Heh, I used to trap them for studies in the wildlife research department at the university.........We used shelled corn for bait. We would re-catch them month after month (year after year if they lived that long) and record weights, etc.

I love wild rabbit, which tastes completely different than domesticated rabbit. The meat is different, too. It is more of a red color.


----------



## General Brown (Jan 10, 2008)

When I had my free range domesticated rabbits, they would eat the scratch grain with the chickens. At night the wild rabbits would show up and they always seemed to eat the corn as much or more than they did the other grains.


----------



## wofarm (Nov 30, 2009)

Its settled then !! Go git some corn !! Shows how much I understand about all I know about it eh !

I did soak some in anti freeze and set out last year, found 2 dead, told ya corn kills em!


----------



## General Brown (Jan 10, 2008)

wofarm said:


> Its settled then !! Go git some corn !! Shows how much I understand about all I know about it eh !
> 
> I did soak some in anti freeze and set out last year, found 2 dead, told ya corn kills em!



The corn did not kill them, the anti freeze did.


----------



## Willowynd (Mar 27, 2005)

You can come "rescue" my wild rabbits- they have killed my favorite trees...demolished my expensive antique roses and chowed down on my blackberry bushes. I wanted a .22 for xmas so i could dispatch them...but no one bought me one  Also asked for a good boning knife and no one got me one of those either. Looks like when I recover from xmas shock I will be going shopping.


----------



## ||Downhome|| (Jan 12, 2009)

I wouldnt worry about it thats why its called nature. (mind you not trying to be insensitive or rude with any of this, I get sensitive over animals too both wild and domestic.)

they would not be around if there where no food, they know where to find it.
they have survived all over the place with out mans help, except for maybe us replaceing the preds that we wiped out. 

might get flamed but if you want to help put a couple in the pot that will leave more food for the remaining ones.


----------



## tamsam (May 12, 2006)

They like all kinds of vegies and bread.

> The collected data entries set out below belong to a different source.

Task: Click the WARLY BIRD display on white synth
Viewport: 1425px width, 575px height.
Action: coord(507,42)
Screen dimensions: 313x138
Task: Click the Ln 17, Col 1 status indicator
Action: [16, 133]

We raised a few and they went for the bread over the pellets. Sam


----------



## Danaus29 (Sep 12, 2005)

When the snow is really deep I put hay out for the wild ones. Keeps them from eating the bark off my trees.

Fenced the garden in good. As long as dh doesn't touch it again I shouldn't have any bunnies eating my peas.


----------



## Lilandra (Oct 21, 2004)

one of the best thing a person can do for wild animals is to give them clean fresh water, if you feed them you disrupt their natural instincts and diet. critters can do without feed for quite some time but die quickly when there is no water available.


----------